Silicon chips that are allowed to make mistakes could help ensure computers continue to get more powerful, say US researchers.
As components shrink, chip makers struggle to get more performance out of them while meeting power needs.
Research suggests relaxing the rules governing how they work and when they work correctly could mean they use less power but get a performance boost.
Special software is also needed to cope with the error-laden chips.
The silicon industry is defined by Moore's Law, which predicts that the number of transistors that can fit on a given area of silicon, for a given price will double every 18-24 months.
This is usually accomplished by shrinking transistors and typically means that processing steadily gets more powerful.
Transistors are tiny switches that are used as the fundamental building blocks of silicon chips.
However, many experts point out that the relentless march of Moore's Law could stumble when components get so small they become unreliable.
The unreliability - or "statistical variability" - of chips is a problem that many researchers were trying to deal with, said Professor Asen Asenov from the Department of Electronics and Electrical Engineering at the University of Glasgow.
Variability increases as components shrink, said Professor Asenov, who has been using large scale simulations on grid computers to study how the behaviour of transistors changes as they get smaller.
For Professor Rakesh Kumar at University of Illinois the demise of Moore's Law is being hastened by an insistence on making silicon chips operate flawlessly.
Professor Kumar said variations in manufacturing, environment, and workload can conspire to make a chip suffer errors. Manufacturers try to ensure that whatever happens, he said, the chip works correctly.
"It's a case of 'if the software asks the chip to do something it does it at any cost,'" he said.
Professor Kumar's research suggests that the pursuit of perfection forces manufacturers to make some poor choices.
"To ensure correct operation you are purposefully running the chips at higher power than you need to," he said.
That insistence on perfection also pushes up manufacturing costs because many chips have to be discarded if they fall short.
Professor Kumar said that it would become harder and harder for chip makers to ensure instructions are executed flawlessly as components shrink.

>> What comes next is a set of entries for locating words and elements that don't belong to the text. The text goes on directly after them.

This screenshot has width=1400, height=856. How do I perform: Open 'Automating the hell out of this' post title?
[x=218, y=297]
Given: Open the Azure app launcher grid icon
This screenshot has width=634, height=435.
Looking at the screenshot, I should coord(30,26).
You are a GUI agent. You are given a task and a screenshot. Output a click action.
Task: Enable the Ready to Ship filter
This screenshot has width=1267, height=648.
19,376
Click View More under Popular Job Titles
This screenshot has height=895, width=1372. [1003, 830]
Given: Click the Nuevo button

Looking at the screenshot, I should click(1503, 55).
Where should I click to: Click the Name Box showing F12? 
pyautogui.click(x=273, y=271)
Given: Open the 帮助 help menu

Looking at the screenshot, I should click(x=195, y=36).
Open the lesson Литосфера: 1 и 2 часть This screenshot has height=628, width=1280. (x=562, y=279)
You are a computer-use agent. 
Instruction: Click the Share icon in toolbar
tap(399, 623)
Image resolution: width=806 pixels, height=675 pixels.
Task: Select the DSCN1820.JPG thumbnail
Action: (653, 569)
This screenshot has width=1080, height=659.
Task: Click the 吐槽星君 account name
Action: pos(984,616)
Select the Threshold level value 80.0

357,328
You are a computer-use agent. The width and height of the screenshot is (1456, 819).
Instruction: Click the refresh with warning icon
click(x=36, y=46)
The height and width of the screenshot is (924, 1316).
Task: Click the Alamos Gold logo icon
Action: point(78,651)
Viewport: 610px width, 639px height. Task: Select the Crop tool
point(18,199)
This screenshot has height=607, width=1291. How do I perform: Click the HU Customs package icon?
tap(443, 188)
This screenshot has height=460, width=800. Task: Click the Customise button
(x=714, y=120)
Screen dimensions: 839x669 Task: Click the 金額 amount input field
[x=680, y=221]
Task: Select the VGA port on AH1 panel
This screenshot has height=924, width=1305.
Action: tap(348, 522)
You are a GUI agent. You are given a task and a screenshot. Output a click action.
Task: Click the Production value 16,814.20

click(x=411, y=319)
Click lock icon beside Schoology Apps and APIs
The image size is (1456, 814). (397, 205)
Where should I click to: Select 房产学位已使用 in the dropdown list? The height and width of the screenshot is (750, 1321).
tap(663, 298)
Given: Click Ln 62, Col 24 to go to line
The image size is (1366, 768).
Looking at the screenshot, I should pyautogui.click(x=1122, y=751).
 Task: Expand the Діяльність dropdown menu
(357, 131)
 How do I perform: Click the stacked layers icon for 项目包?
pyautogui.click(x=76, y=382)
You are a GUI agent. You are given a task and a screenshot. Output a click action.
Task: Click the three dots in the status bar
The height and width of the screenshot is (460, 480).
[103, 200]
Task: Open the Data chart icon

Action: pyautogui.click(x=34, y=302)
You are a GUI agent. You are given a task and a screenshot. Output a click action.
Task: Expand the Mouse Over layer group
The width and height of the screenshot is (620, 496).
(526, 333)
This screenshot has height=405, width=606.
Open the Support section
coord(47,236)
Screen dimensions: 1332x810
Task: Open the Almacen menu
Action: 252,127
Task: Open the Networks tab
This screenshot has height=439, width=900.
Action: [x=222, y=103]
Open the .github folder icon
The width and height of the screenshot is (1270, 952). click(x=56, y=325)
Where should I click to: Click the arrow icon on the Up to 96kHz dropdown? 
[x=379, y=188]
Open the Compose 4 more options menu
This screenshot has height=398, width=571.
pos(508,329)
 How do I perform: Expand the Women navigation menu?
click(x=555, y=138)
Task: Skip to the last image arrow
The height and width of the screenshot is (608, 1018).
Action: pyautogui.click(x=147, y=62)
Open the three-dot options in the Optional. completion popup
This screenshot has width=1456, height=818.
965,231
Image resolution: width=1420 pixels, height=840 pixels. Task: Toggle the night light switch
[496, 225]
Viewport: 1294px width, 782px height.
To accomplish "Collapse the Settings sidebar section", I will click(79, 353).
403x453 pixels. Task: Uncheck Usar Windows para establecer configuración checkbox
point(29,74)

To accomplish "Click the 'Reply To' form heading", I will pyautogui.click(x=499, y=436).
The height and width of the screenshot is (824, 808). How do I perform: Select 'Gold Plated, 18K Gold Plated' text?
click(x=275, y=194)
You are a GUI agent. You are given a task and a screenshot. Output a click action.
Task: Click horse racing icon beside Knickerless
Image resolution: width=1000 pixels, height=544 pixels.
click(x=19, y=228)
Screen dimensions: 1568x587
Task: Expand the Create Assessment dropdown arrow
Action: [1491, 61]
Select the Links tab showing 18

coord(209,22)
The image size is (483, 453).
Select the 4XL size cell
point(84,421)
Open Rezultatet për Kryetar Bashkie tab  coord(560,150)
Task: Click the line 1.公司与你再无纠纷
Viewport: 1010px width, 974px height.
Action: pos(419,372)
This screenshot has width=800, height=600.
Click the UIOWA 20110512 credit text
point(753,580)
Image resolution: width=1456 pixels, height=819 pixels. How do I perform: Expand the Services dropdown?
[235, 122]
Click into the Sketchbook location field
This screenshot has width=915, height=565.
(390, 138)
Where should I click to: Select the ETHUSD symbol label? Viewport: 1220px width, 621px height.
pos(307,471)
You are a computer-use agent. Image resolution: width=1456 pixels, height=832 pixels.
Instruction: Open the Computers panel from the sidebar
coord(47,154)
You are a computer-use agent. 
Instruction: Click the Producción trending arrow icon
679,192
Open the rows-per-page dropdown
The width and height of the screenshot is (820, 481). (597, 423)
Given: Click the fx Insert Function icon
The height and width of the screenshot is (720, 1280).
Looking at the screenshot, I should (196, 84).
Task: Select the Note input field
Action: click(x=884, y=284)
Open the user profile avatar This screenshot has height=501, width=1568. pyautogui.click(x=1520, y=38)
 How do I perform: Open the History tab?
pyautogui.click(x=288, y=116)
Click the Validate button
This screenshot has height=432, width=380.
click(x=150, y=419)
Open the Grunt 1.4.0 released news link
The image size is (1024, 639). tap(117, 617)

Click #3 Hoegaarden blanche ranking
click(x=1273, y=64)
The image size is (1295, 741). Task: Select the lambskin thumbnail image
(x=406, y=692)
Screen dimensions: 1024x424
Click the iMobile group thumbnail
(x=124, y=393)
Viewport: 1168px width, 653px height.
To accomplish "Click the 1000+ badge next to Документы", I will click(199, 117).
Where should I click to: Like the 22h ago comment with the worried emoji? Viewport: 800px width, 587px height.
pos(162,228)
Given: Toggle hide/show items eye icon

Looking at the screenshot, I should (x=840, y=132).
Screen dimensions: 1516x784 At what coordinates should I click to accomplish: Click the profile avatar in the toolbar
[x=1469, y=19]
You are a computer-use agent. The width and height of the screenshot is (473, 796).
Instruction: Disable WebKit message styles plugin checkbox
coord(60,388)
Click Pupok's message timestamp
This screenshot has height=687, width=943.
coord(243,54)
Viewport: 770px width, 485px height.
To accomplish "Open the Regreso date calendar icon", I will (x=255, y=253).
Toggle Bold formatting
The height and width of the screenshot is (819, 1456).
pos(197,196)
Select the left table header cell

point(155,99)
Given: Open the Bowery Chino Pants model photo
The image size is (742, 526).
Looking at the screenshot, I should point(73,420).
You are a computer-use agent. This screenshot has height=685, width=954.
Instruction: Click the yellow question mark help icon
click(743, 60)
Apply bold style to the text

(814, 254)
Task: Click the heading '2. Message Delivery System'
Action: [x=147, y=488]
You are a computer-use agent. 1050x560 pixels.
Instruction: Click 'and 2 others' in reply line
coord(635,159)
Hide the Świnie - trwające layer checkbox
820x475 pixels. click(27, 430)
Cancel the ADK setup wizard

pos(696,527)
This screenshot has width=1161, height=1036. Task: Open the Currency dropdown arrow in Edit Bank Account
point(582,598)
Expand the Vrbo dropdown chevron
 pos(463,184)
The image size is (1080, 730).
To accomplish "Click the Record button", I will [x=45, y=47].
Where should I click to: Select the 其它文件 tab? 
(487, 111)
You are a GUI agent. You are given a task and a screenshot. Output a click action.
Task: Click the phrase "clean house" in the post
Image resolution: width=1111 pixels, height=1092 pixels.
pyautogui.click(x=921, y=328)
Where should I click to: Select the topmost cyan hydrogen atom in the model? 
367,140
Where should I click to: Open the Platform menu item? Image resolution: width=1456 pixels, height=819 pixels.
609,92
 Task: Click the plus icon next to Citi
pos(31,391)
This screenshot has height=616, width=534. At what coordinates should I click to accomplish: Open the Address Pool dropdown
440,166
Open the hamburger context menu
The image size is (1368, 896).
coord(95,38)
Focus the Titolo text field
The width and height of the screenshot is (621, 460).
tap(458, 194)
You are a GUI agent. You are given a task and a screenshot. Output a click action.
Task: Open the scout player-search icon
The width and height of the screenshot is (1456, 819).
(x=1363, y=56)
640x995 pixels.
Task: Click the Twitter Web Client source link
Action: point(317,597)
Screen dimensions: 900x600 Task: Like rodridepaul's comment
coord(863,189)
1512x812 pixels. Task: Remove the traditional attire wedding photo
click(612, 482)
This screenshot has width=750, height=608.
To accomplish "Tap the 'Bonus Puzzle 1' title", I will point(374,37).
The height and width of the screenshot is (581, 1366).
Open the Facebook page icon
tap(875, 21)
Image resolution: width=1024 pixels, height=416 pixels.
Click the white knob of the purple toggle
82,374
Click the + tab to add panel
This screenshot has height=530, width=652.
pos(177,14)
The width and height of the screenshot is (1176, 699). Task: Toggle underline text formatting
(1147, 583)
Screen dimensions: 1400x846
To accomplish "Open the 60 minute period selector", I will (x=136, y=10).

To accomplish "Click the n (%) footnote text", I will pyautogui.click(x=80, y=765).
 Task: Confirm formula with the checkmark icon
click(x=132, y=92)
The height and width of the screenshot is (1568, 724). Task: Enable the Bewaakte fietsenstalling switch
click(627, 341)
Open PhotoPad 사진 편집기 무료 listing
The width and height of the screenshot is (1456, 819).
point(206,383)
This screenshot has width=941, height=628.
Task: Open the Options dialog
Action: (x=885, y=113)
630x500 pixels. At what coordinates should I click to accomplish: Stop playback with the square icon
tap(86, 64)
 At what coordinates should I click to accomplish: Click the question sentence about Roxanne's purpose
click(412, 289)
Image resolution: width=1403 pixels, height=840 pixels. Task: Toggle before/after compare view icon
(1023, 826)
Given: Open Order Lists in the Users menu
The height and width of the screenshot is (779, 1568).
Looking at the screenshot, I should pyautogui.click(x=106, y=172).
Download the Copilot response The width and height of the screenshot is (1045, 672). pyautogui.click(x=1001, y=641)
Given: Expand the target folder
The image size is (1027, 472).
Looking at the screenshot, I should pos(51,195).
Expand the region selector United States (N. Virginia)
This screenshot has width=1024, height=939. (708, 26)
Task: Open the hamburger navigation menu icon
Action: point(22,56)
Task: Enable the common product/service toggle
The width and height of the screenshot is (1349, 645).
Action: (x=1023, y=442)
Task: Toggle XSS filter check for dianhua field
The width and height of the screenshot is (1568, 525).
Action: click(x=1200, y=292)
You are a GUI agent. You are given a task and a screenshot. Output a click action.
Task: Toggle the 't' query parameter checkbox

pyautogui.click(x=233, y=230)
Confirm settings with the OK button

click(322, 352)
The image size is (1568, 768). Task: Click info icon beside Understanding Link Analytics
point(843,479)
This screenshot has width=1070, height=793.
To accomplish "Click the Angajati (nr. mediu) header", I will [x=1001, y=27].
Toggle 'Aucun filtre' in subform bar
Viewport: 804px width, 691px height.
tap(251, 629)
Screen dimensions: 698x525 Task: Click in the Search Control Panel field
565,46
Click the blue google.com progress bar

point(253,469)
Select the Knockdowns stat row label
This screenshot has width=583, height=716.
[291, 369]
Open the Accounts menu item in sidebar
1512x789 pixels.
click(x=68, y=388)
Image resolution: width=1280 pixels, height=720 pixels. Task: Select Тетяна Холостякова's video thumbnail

The tiny components in chips are already starting to give rise to errors. Instead of trying to eliminate this, he said, it should be embraced to produce so-called "stochastic processors" that are subject to random errors.
"The hardware is already stochastic so why continue pretending it's flawless?" he asked. "Why put in more and more money to make it look flawless?"
Through research part-funded by Intel, Professor Kumar and his colleagues are designing processors that forgo flawlessness. Instead they attempt to manage the number and type of errors so they can be coped with efficiently.
An example error, said Professor Kumar, is when a chip fails to complete a cycle of instructions within a given time. The workings of most chips are governed by a clock and the data processing they do advances with each tick of that time-keeper.
The upside of using chips that can make mistakes is much reduced power consumption.
Depending on how many errors a designer is prepared to tolerate, power consumption can be cut by up to 30%, he said. With only 1% error rates, power can be cut by 23%.
In many cases the errors will not have a significant impact on the workings of a computer. In other cases, he said, they could cause a system to crash.
To cope with this, Professor Kumar and colleagues are researching ways to make applications more tolerant of mistakes.
The "robustification" of software, as he calls it, involves re-writing it so an error simply causes the execution of instructions to take longer.
In another approach, the more robust software logs a user's actions. As the software is used, this log can be consulted to spot when something unexpected occurs.
The work on applications and programs may be more immediately useful, said Professor Kumar, as it can be applied to existing applications. This should make them cope with bugs that are showing up now and prepare them for use with future processors.